# Lightweight DBMS with B+ Tree Index - Report

## Introduction

### Problem Statement

Traditional database systems often struggle with performance when dealing with large datasets, particularly for operations like searching, range queries, and maintaining sorted data. Linear search algorithms (O(n) complexity) become inefficient as data grows, leading to slow query response times and poor user experience. Additionally, many existing database solutions are complex and resource-intensive, making them unsuitable for lightweight applications or educational purposes.

### Proposed Solution

This project implements a lightweight database management system (DBMS) that uses a B+ Tree index for efficient data storage and retrieval. The B+ Tree is a self-balancing tree structure specifically designed for database systems and file organizations. It enhances performance in both disk-based and memory-based data management by optimizing search, insertion, and deletion operations with a logarithmic time complexity (O(log n)).

Key advantages of using B+ Trees for database indexing include:

- **Efficient Search Operations**: Logarithmic time complexity (O(log n)) for finding records
- **Optimized Range Queries**: All leaf nodes are linked, allowing efficient sequential access for range-based operations
- **Self-Balancing Structure**: Maintains balanced height regardless of insertion/deletion order
- **Reduced I/O Operations**: Minimizes disk accesses in disk-based systems
- **Scalability**: Performs well even as the dataset grows significantly

The main components of our implementation include:
1. A B+ Tree implementation with insertion, deletion, search, and range query operations
2. A brute force approach for comparison and performance benchmarking
3. A database manager for creating and managing tables
4. Performance analysis tools for comparing the B+ Tree with the brute force approach
5. Visualization tools for the B+ Tree structure
6. A web-based user interface for interacting with the database

The web interface provides a user-friendly way to interact with the database, including creating and managing databases and tables, performing CRUD operations, visualizing the B+ Tree structure, and running performance tests.
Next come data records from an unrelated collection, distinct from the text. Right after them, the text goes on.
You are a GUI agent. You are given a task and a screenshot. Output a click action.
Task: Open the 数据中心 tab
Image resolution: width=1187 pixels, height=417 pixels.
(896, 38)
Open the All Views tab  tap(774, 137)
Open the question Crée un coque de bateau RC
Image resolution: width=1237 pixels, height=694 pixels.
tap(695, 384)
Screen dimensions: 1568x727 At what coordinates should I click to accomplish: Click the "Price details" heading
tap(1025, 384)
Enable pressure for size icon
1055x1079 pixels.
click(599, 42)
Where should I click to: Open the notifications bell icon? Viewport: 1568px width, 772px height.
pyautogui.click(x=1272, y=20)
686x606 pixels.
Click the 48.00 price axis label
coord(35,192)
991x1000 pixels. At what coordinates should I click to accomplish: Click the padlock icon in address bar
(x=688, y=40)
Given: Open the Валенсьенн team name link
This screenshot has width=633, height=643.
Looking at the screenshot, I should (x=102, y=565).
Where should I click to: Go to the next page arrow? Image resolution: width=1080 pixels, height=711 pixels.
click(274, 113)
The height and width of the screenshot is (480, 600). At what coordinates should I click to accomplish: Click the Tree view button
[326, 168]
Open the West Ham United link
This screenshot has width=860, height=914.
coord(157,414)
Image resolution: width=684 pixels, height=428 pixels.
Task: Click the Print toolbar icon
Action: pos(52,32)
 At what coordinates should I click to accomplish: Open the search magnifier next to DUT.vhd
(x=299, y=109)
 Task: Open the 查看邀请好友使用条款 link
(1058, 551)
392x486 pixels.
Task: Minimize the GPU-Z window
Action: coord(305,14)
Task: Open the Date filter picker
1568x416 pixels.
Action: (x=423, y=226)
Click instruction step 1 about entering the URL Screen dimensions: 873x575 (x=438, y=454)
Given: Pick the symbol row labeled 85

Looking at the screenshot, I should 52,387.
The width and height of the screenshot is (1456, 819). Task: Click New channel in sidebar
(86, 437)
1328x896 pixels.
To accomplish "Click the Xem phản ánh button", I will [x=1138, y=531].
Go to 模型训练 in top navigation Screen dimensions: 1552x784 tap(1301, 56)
This makes the system accessible to users without requiring programming knowledge while still serving as an educational tool for understanding B+ Tree operations.

In [None]:
# Import necessary libraries
import sys
import os
import random
import time
import matplotlib.pyplot as plt
import numpy as np

# Import our modules
from database.bplustree import BPlusTree
from database.bruteforce import BruteForceDB
from database.performance_analyzer import PerformanceAnalyzer
from database.visualizer import BPlusTreeVisualizer
from database.db_manager import Database
from database.table import Table

## Implementation

### B+ Tree Implementation

Our B+ Tree implementation consists of the following classes:

- `BPlusTreeNode`: Base class for B+ Tree nodes
  - Contains common properties like keys, parent reference, and order
  - Defines the is_leaf flag to distinguish between leaf and internal nodes

- `BPlusTreeLeafNode`: Leaf node that stores keys and values
  - Stores actual data values corresponding to keys
  - Contains a next_leaf pointer for efficient range queries
  - Implements methods for insertion, deletion, finding values, and range queries

- `BPlusTreeInternalNode`: Internal node that stores keys and child nodes
  - Contains pointers to child nodes (either internal or leaf nodes)
  - Implements methods for insertion, deletion, and finding the appropriate child node

- `BPlusTree`: Main class that provides the B+ Tree functionality
  - Manages the root node and tree height
  - Provides public methods for all tree operations
  - Handles special cases like empty trees and root node changes

The B+ Tree supports the following operations with their implementation details:

#### Insertion (O(log n))
1. Find the appropriate leaf node where the key should be inserted
2. Insert the key-value pair into the leaf node
3. If the leaf node is full (contains more than order-1 keys):
   - Split the node into two nodes
   - Promote the middle key to the parent node
   - If the parent node is also full, recursively split and promote
   - If the root node is split, create a new root node

#### Deletion (O(log n))
1. Find the leaf node containing the key
2. Delete the key-value pair from the leaf node
3. If the leaf node is underfilled (contains fewer than order/2 keys):
   - Try to borrow a key-value pair from a sibling node
   - If borrowing is not possible, merge with a sibling node
   - If nodes are merged, remove the separator key from the parent
   - If the parent becomes underfilled, recursively handle underflow
   - If the root node has only one child, make that child the new root

#### Search (O(log n))
1. Start at the root node
2. For internal nodes, find the appropriate child node based on the key
3. Traverse down the tree until reaching a leaf node
4. Search for the key in the leaf node

#### Range Query (O(log n + k) where k is the number of elements in the range)
1. Find the leaf node containing the start key
2. Collect all keys within the range from that leaf node
3. Follow the next_leaf pointers to subsequent leaf nodes
4. Continue collecting keys until reaching the end key or the end of the tree

Let's create a small B+ Tree and visualize it to demonstrate its structure:

In [None]:
# Create a B+ Tree
tree = BPlusTree(order=4)

# Insert some key-value pairs
for i in range(10):
    tree.insert(i, f"value_{i}")

# Visualize the tree
visualizer = BPlusTreeVisualizer(tree)
visualizer.visualize('b_plus_tree_example')

# Display the image
from IPython.display import Image
Image(filename='b_plus_tree_example.png')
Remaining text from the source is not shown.